Behind hot-shooting Rex Morgan’s 28 points, the Dolphins stunned the Wildcats — and the basketball world — in a 106-100 shootout. Gilmore scored 24 points and seized 20 boards to put the upset-minded Dolphins in the Final Four.
Not bad for a school that lost to the likes of Wilmington College only a few years earlier!
Jacksonville’s tournament inexperience, however, began to show during its semifinal game against third-seeded St. Bonaventure, a stubborn and crippled squad playing without its star center, 6’11” All-American Bob Lanier.
The undersized Bonnies kept the game much closer than anyone thought possible, holding the Dolphins to an 8-point halftime advantage and closing to within four points during an erratically played five-minute stretch late in the second half.
But with Gilmore again dominating the glass — he scored 29 points and almost effortlessly grabbed 21 rebounds — the Dolphins ultimately prevailed 91-83, thereby earning their way into the championship game against UCLA, coached by the immortal John Wooden.
Analysts and pundits suggested that Jacksonville wouldn’t have won if Lanier had been able to play, but Williams sharply disagreed. “Everybody says that St. Bonaventure would have won if they had Lanier,” he remarked. “But how can anybody prove it? We were supposed to win, and we did.”
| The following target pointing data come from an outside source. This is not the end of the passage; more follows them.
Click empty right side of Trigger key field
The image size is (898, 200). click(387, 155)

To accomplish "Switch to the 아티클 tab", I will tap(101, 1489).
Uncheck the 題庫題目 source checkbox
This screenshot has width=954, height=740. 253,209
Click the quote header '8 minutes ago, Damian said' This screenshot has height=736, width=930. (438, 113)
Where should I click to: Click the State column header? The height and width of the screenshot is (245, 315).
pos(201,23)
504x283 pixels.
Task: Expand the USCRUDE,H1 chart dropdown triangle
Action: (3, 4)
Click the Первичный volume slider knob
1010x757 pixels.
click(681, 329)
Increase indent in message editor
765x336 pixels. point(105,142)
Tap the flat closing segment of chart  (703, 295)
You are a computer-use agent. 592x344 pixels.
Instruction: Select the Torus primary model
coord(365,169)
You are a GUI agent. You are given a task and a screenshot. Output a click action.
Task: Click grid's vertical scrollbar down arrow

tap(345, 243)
Lanier or not, Jacksonville was in the championship game.
While JU’s luck was about to run out, the anticipation in the sleepy River City couldn’t have been greater. Old timers say it was “the day Jacksonville stood still.” Everybody, it seemed, was glued to their television sets.
Seeking his sixth national championship in seven years, the “Wizard of Westwood” had his post-Lew Alcindor crew, led by stalwart Sidney Wicks, ready for the upset-minded Dolphins.
JU jumped out to an early 14-6 lead, but the Bruins dominated the rest of the way with the 6’8” Wicks — giving up a full 5 ½ inches to Gilmore — limiting the Dolphins’ much taller center to 9-29 shooting from the floor and only 16 rebounds en route to a relatively easy 80-69 victory.
UCLA’s interior defense harassed Jacksonville’s 7’2” center into one of the worst shooting performances of his collegiate career, far below his 58 percent field-goal percentage for the season.
Wicks, moreover, blocked five of Gilmore’s shots, causing JU’s towering treasure to lose his poise and —uncharacteristically — force a number of bad shots that he normally wouldn’t have taken. Gilmore missed his first five shots in the second half as UCLA pulled away.
“That Wicks looked as if he had springs on his feet,” a gloomy and disappointed Gilmore quipped after the game.
Incredibly, some 10,000 fans on the First Coast turned out at the Jacksonville Gator Bowl to welcome the team home on March 22.
Long regarded as an overgrown country town, Jacksonville was now on the map, at least in college basketball circles as everybody suddenly wanted to include JU on their schedules.
The Dolphins, unfortunately, were unable to repeat their miraculous run in 1970-71, but they did earn another trip to the NCAA tournament, only to lose a 74-72 last-second heartbreaker to Western Kentucky in the opening round.